SISF raises several arguments in opposition. The court does not address most of these arguments because the allegations need not be construed as the Employer Defendants suggest. Although SISF alleges the Employer Defendants were “deemed” to be in compliance by virtue of agreements to use Mainstay’s certificate of consent to self-insure, it does not allege that the Employer Defendants were in fact in compliance. In paragraph 18(a), SISF alleges some of the Employer Defendants’ employees were “’converted’ to Mainstay ‘paper’ employees, with or without [the employees’] understanding.” Moreover, SISF alleges in paragraph 18(c) that:
In many cases the contracts between Employer Defendants and Mainstay did not specifically state that coverage would be secured by Mainstay’s self-insurance certificate. In many cases Employer defendants had no contract directly with Mainstay, and instead had contracts with intermediate staffing companies which falsely promised that insurance would be obtained by such staffing company. In some cases, the contracts with intermediate staffing companies made no promise to obtain insurance. In most cases, contracts with intermediate staffing companies did not specifically refer to the Mainstay self-insurance certificate. In all cases, any agreement an Employer Defendant may have had pursuant to which Mainstay agreed to pay compensation benefits, or to secure the obligation to pay compensation
benefits through its self-insurance certificate or otherwise, was unenforceable by the Employer Defendant. Mainstay has asserted in court, and has obtained a ruling in its favor, that the scope of its waiver of sovereign immunity, made at the time of its settlement with DIR in 2005, extended only to claims brought by injured workers in the for compensation benefits, and not to any other type of action, including actions brought by the Security Fund against Mainstay or Blue Lake. As a result, the Employer Defendants and their intermediate staffing companies would not have had the right to enforce any contract with Mainstay in court. This means that those contracts were not valid or enforceable by the Employer Defendants.

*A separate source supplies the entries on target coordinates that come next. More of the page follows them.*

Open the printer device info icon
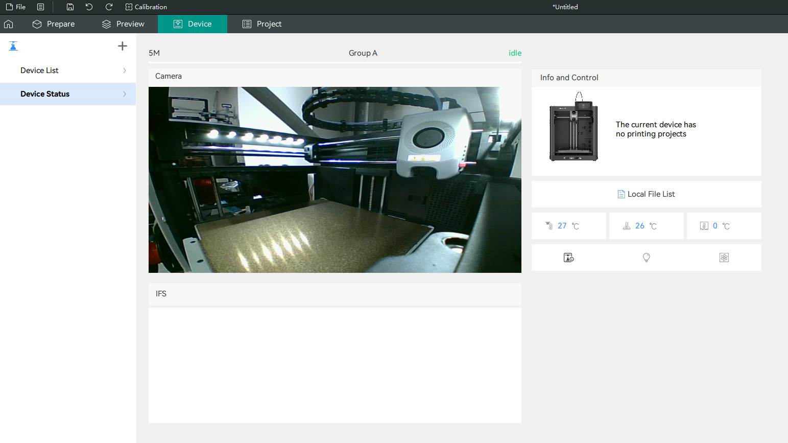 click(568, 258)
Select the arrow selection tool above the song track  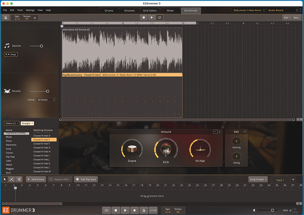[4, 179]
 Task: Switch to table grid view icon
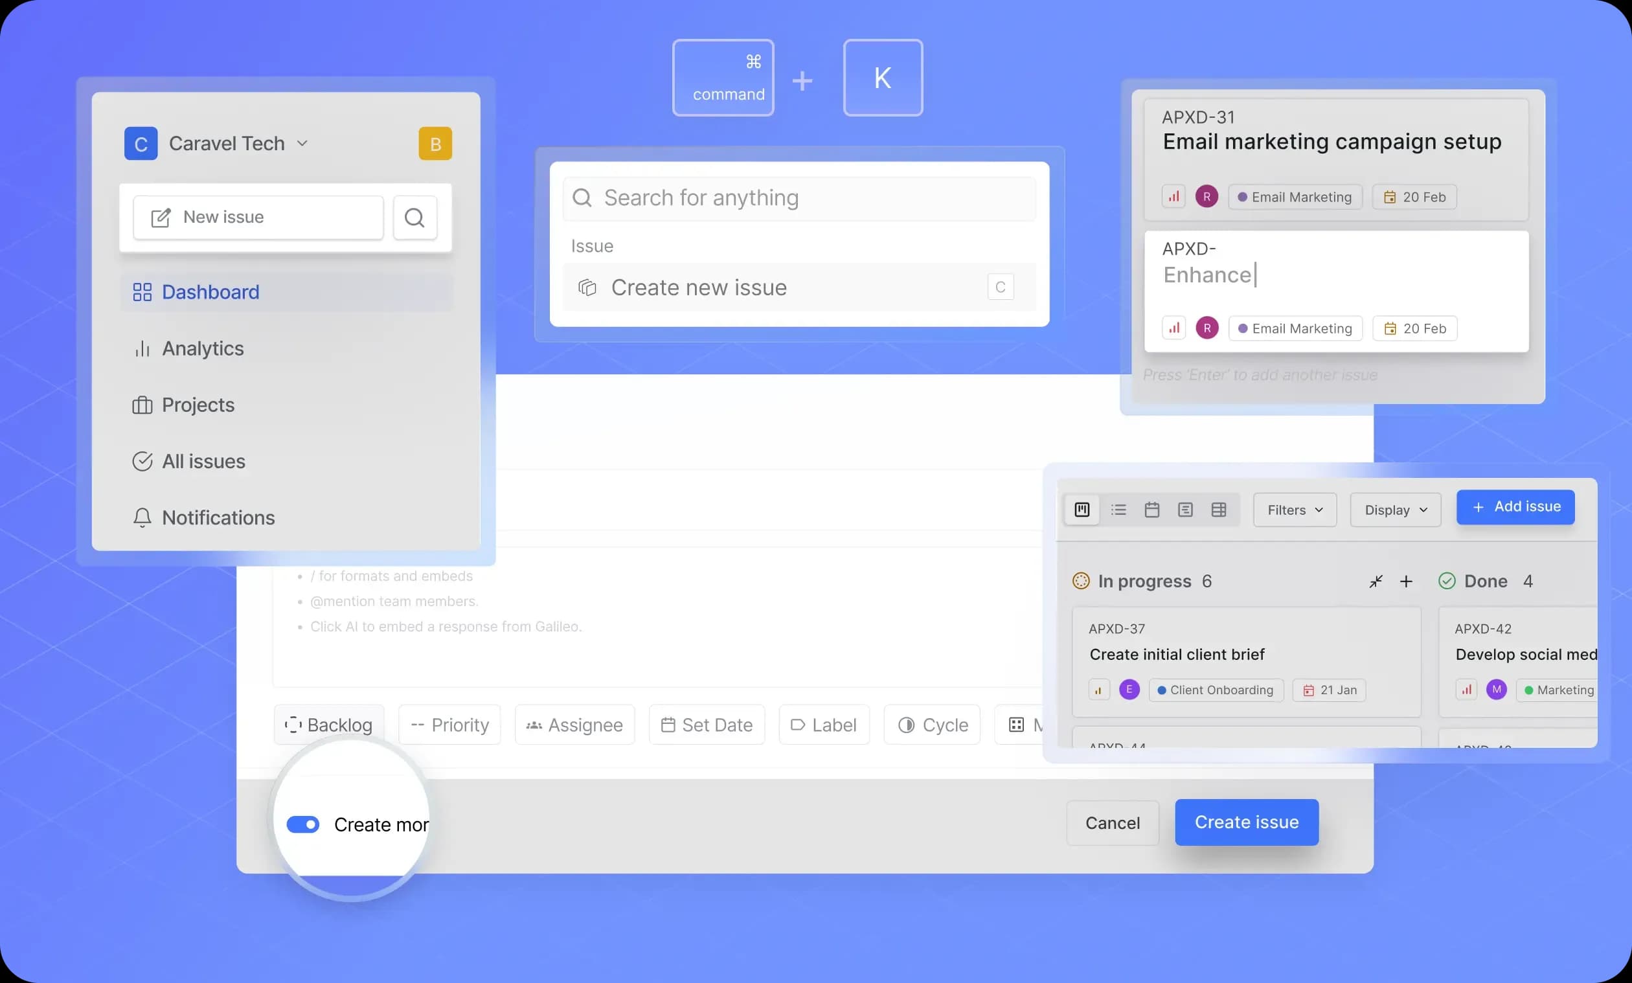pyautogui.click(x=1219, y=509)
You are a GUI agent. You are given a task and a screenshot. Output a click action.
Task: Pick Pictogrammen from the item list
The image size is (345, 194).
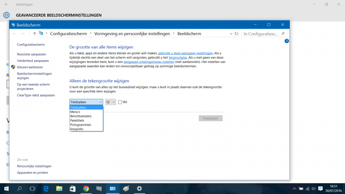[x=80, y=124]
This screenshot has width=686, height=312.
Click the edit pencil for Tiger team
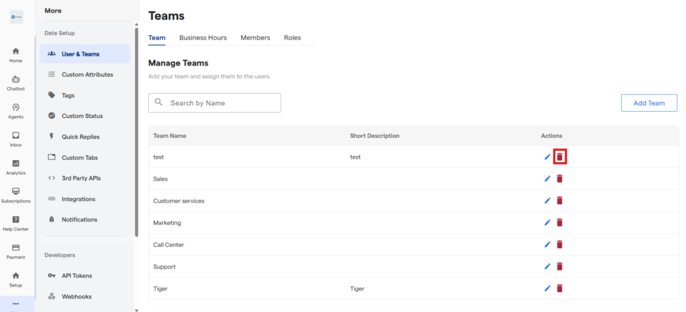pos(547,289)
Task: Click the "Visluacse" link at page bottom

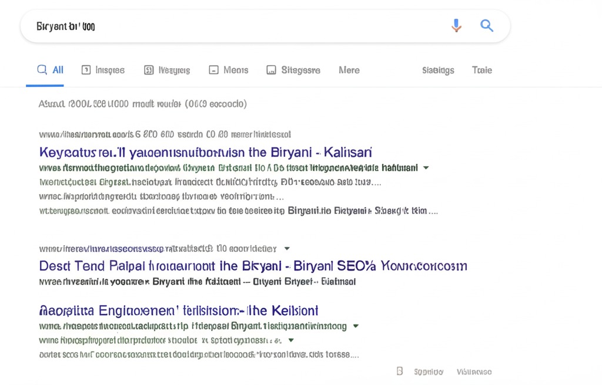Action: click(474, 372)
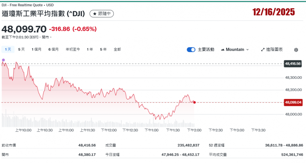Select the 1個月 range tab
The image size is (306, 163).
pos(36,49)
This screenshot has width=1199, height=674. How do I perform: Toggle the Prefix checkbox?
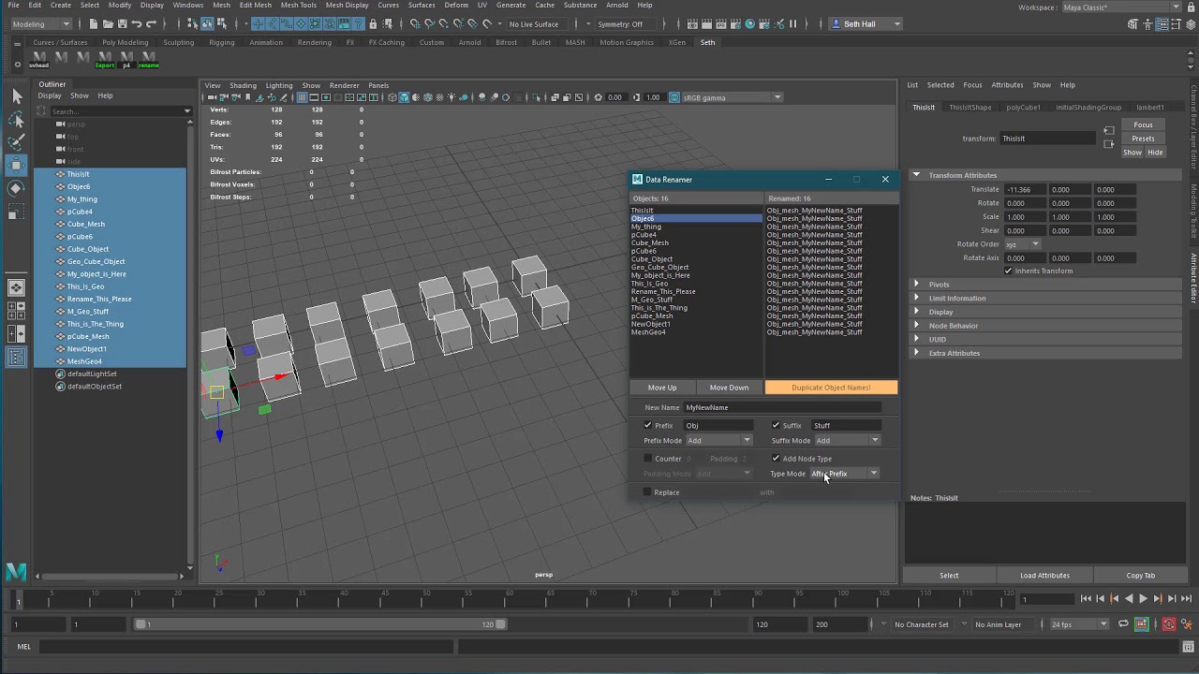click(647, 425)
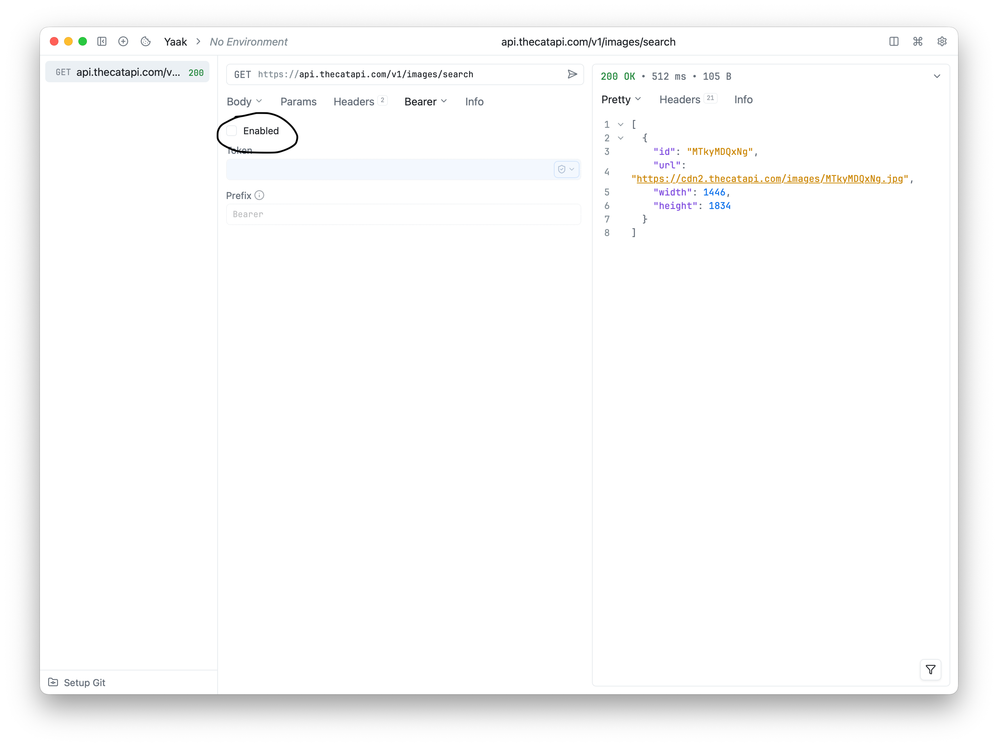
Task: Enable the bearer auth Enabled checkbox
Action: (x=232, y=131)

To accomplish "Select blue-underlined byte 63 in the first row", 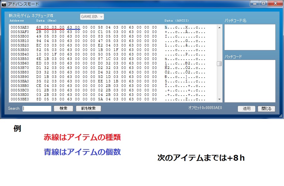I will [x=69, y=27].
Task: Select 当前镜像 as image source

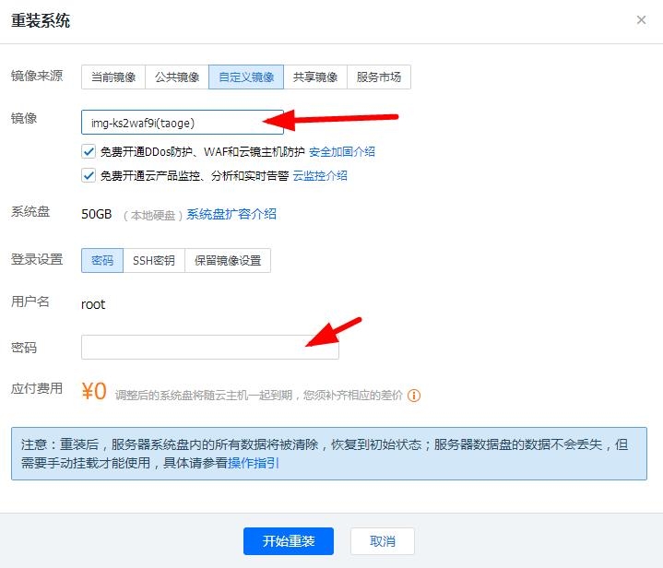Action: click(x=113, y=77)
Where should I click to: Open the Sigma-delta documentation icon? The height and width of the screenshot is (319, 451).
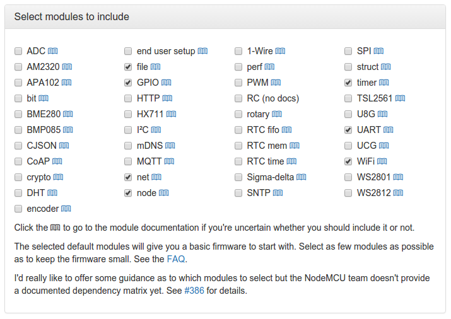[301, 177]
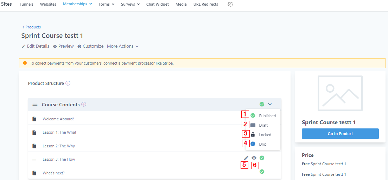Select Draft from the status menu

coord(263,125)
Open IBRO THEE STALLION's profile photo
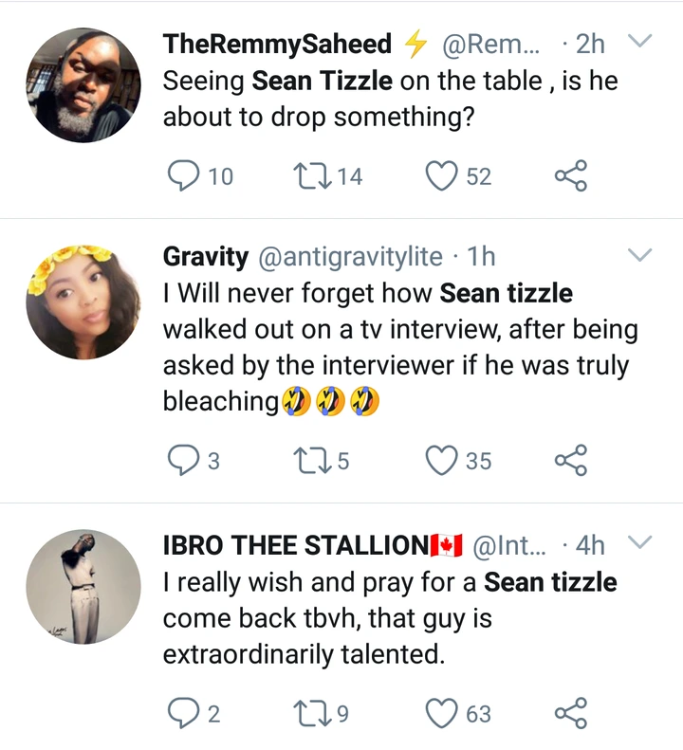This screenshot has width=683, height=750. [83, 587]
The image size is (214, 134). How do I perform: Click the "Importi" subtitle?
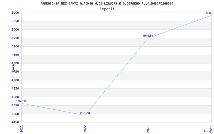(x=107, y=9)
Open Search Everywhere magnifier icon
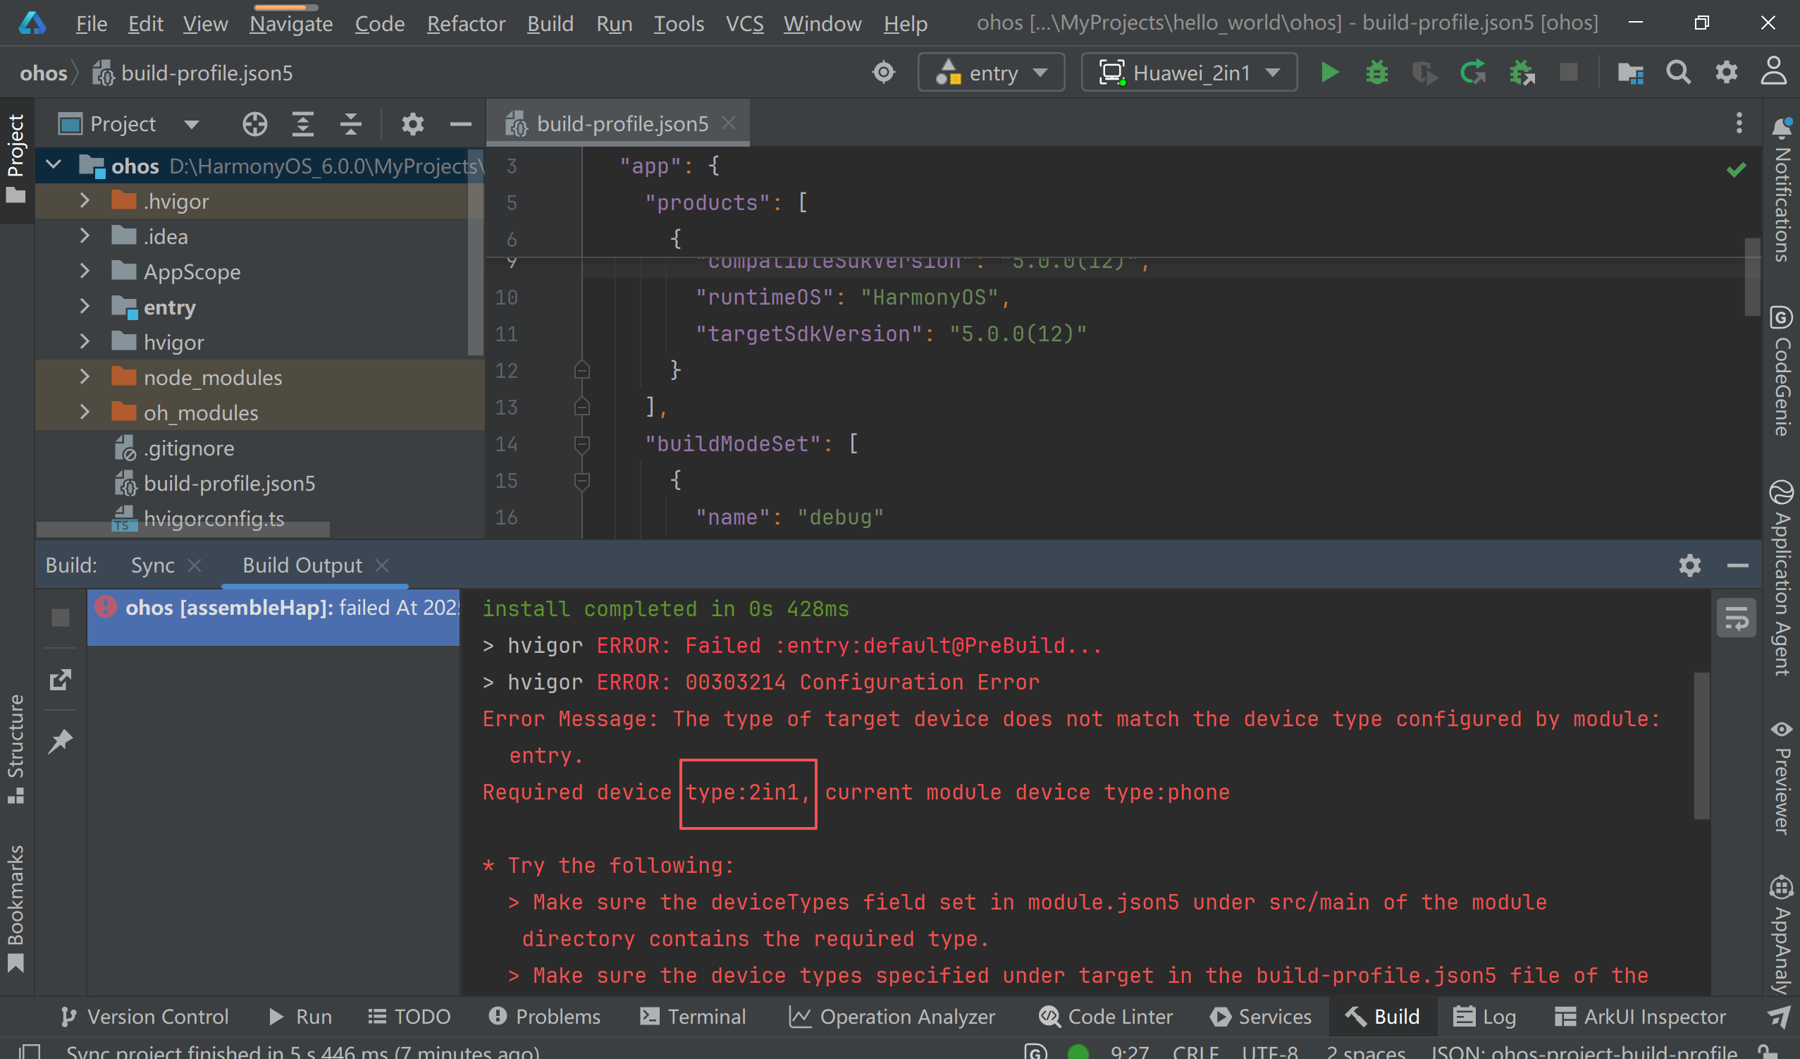Viewport: 1800px width, 1059px height. click(1678, 72)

Although the Employer Defendants reference paragraph 18(c) in passing, (Moving Memo. at 7:27), they construe it merely as establishing that they contracted either with Mainstay or others to obtain self-insurance coverage. Another construction is available, however, namely that no such coverage was obtained. At this juncture, the court must construe the allegations in SISF’s favor. As a result, it rejects the Employer Defendants’ construction and concludes the 4AC does not contain an admission barring the third cause of action.
Disposition
The demurrer is overruled. The Employer Defendants are directed to file and serve their answer(s) no later than 3/05/18.